We also saw the new look camera angles for televising the House of Commons, something else to get used to, and the new class of 2015 who were easily spotted because they were either wearing head to toe party colours or hadn’t quite perfected their ability to nod continuously in agreement for up to ten minutes.
David Cameron, cheered to unprecedented levels of hysteria by his excitable backbenchers, was a little rusty to get out his headline news one-liners, but overall pretty solid. However there must have been a collective yawn across the country when he made reference to still “cleaning up the mess” from the last government. Seriously have we got this line for another for five years?
Questions from the PM’s own benches looked to cement the manifesto and Queen’s Speech proposals aside from Andrew Mitchell who forced a side-ways move from the Prime Minister when asking if he’d make a commitment to stay signed up to the European Convention on Human Rights.
Harriet Harman focused her questions on affordable housing and home ownership. Mr. Cameron challenged her on whether Labour would back Housing Association tenants being able to buy their own homes describing the party as “the enemy of aspiration.”
Ms. Harman also asked where the £12bn cuts in welfare would come from. The Prime Minister ducked this question without any pretense of being subtle. However the Labour leader did hit a nerve when saying that the Prime Minister, who spent his first term in office blaming the last government, would have no such luxury this time around.

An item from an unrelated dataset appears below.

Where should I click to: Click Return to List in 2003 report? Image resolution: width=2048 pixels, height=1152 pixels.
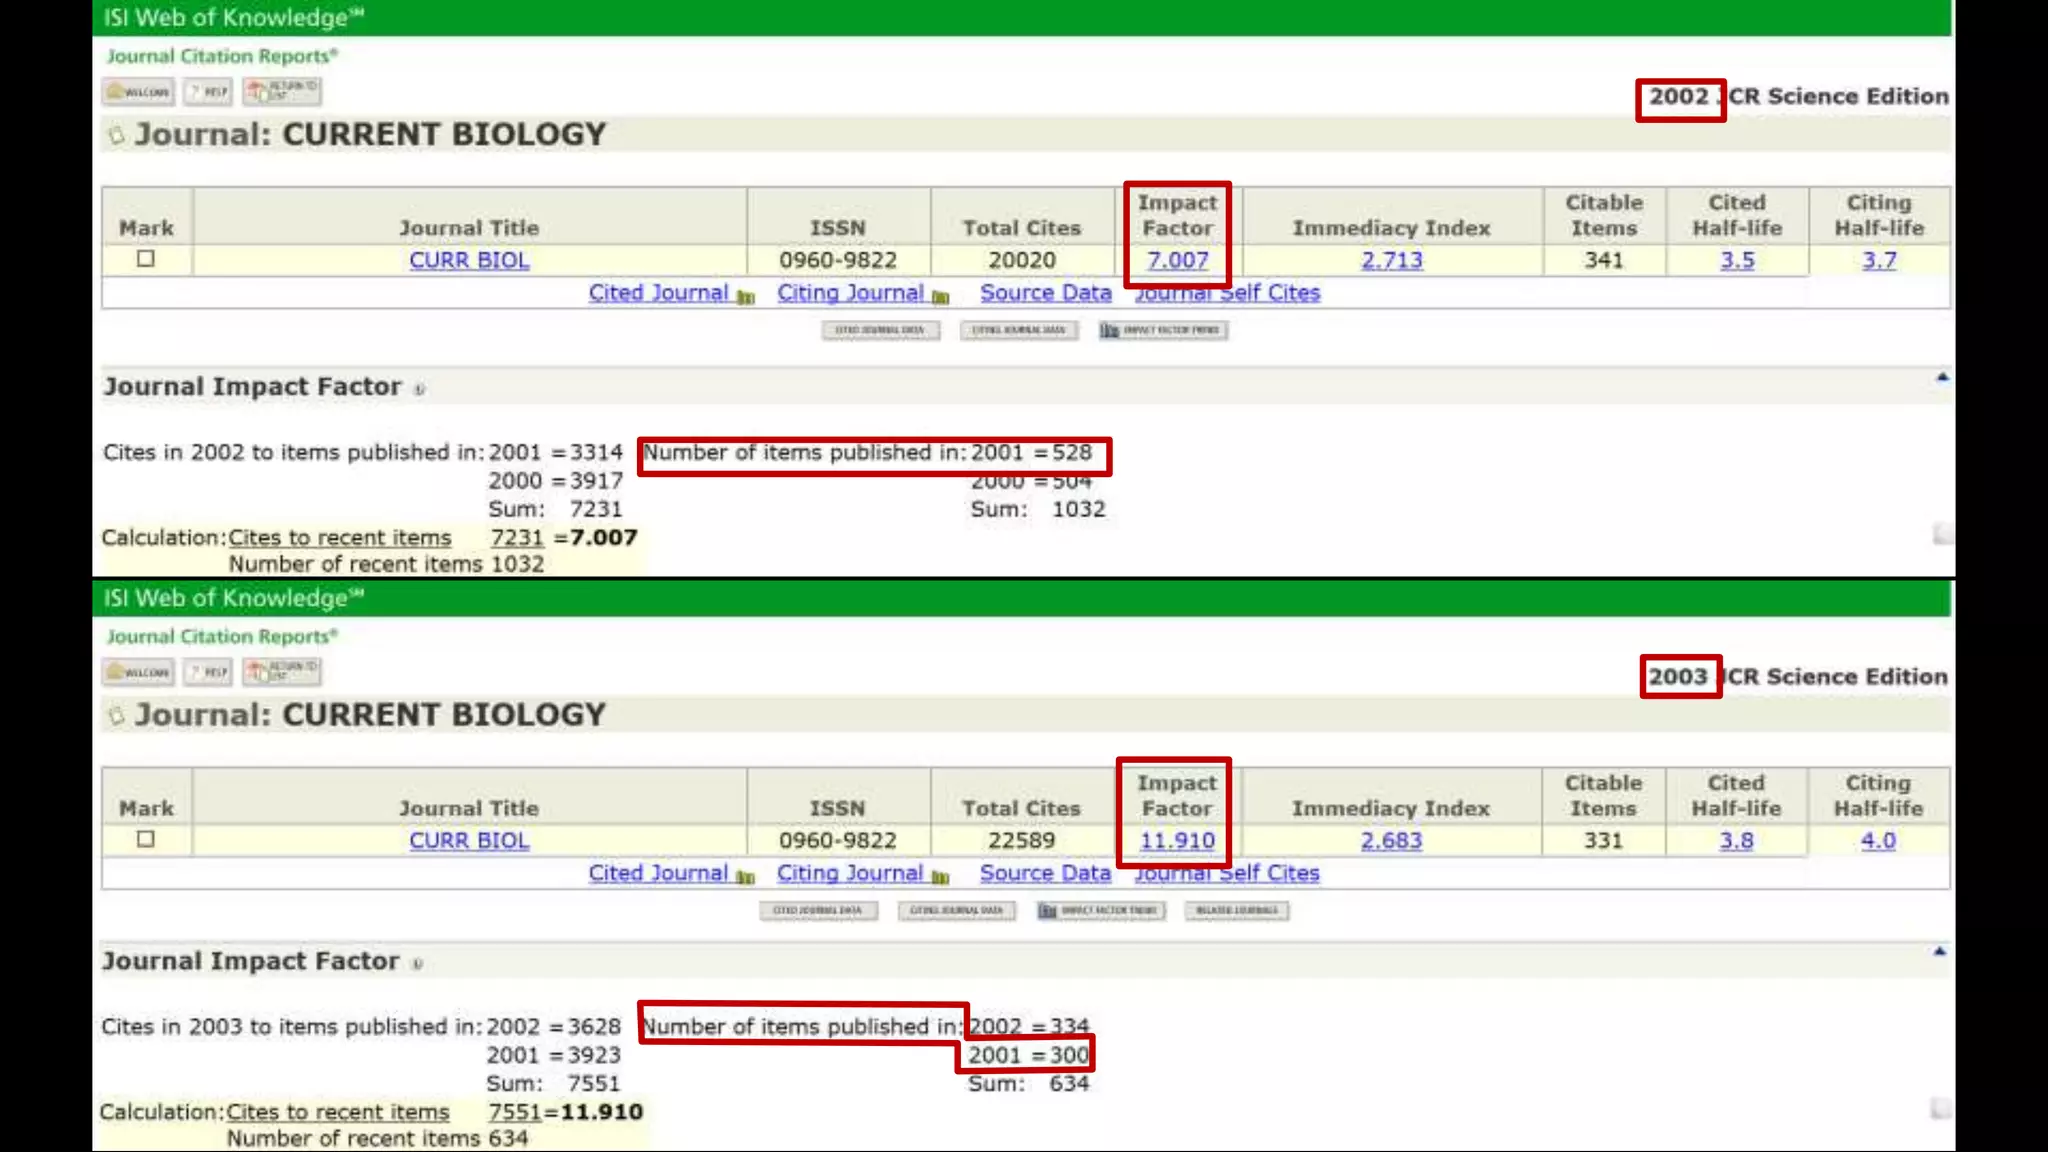(x=282, y=672)
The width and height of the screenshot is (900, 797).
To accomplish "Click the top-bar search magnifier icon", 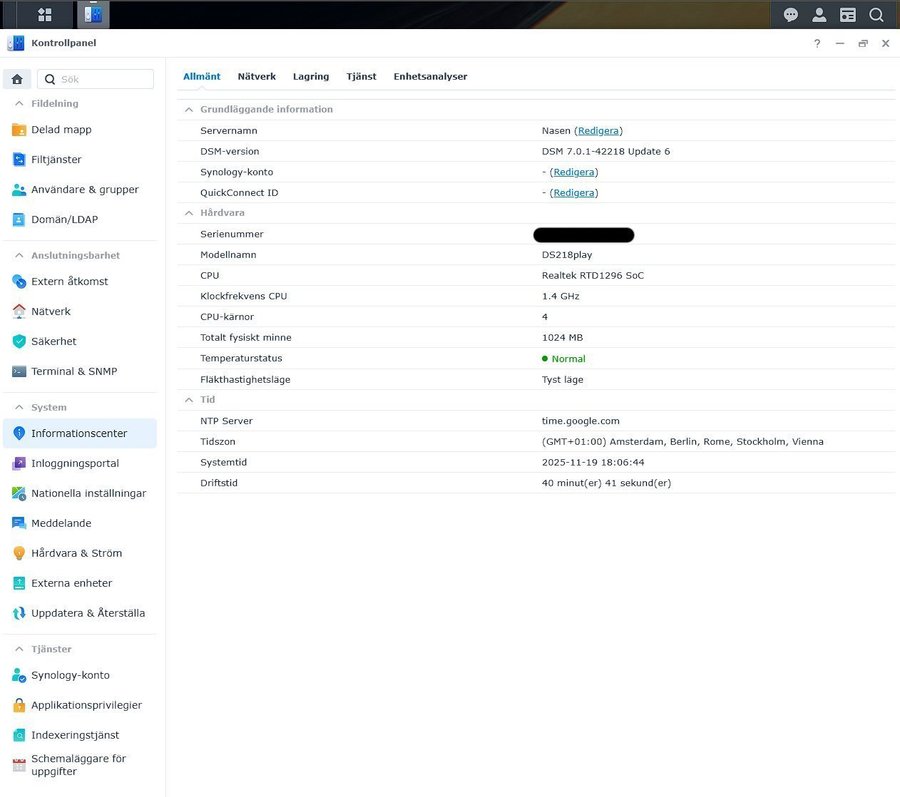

On the mute no clapping allowed, SNP benches, Angus Robertson, chose a question about resettling refugees from the Mediterranean as his first question. The word “Scotland” wasn’t even uttered but the sub-text was to have a go at the big bad Tories. We'll see plenty of that in the weeks to come.
The best line was that whilst the PM’s was the party of aspiration, the party opposite i.e. Labour couldn’t even spell it, although even that was a little thrown-in. Harriet Harman has a few of these until they select the new Labour Leader on 12 September but she'd better watch out as Cameron will get into his stride pretty quick.